From April to June 2020, rFactor 2 was used for the Formula E Race at Home Challenge.

rFactor 2 was used for the 24 Hours of Le Mans Virtual race on 14 June 2020, organized in collaboration with Motorsport Games. The race was red-flagged twice when the server had a problem and had to be restarted, drawing criticism from race leader Max Verstappen. In the 2023 edition of the race, the race was red-flagged again due to the servers suffering a security breach. Multiple drivers also had their game crash, including Max Verstappen, who had been leading the race before his game crashed twice. Extremely frustrated, he said he would uninstall the game and vowed to never race in the event again.

In February 2022, rFactor 2 released the IndyCar IR-18, with an official license of the car liveries of the full IndyCar lineup, and main publisher Motorsport Games had a dedicated IndyCar title in development before it was canceled in 2023. This potentially signals a move of the official IndyCar eSports series to rFactor 2, which in 2020 was held in iRacing with the INDYCAR iRacing Challenge.

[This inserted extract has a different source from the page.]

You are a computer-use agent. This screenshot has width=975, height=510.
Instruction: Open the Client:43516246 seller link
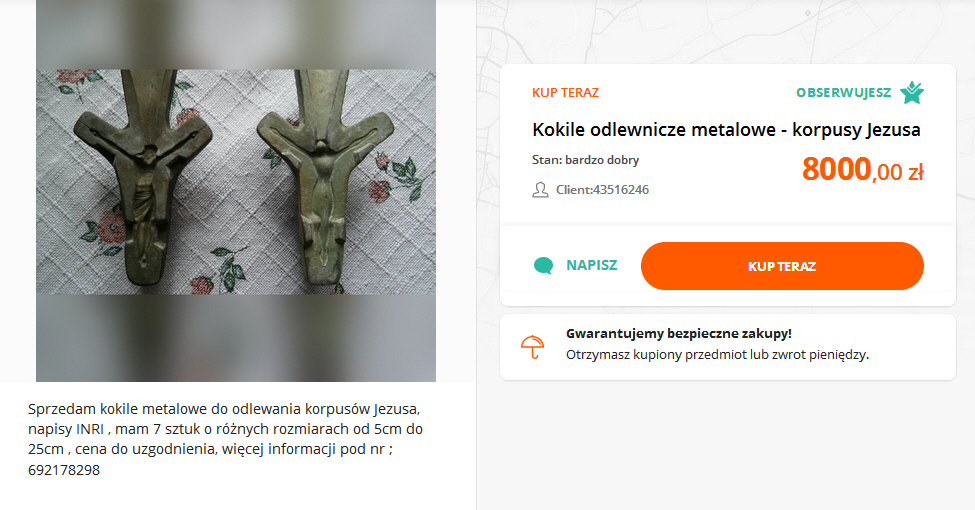pos(602,190)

==Use of rF2 engine in other games==
rFactor 2s physics was licensed to Amazon Game Studios' The Grand Tour Game, which was released in January 2019.

Since Motorsport Games acquisition of Studio 397 in 2021, all Motorsport Games titles used the rF2 physics engine, starting with NASCAR 21: Ignition, which was released in October 2021. Motorsport Games planned to use the engine in their now-shelved British Touring Car Championship and IndyCar Series games.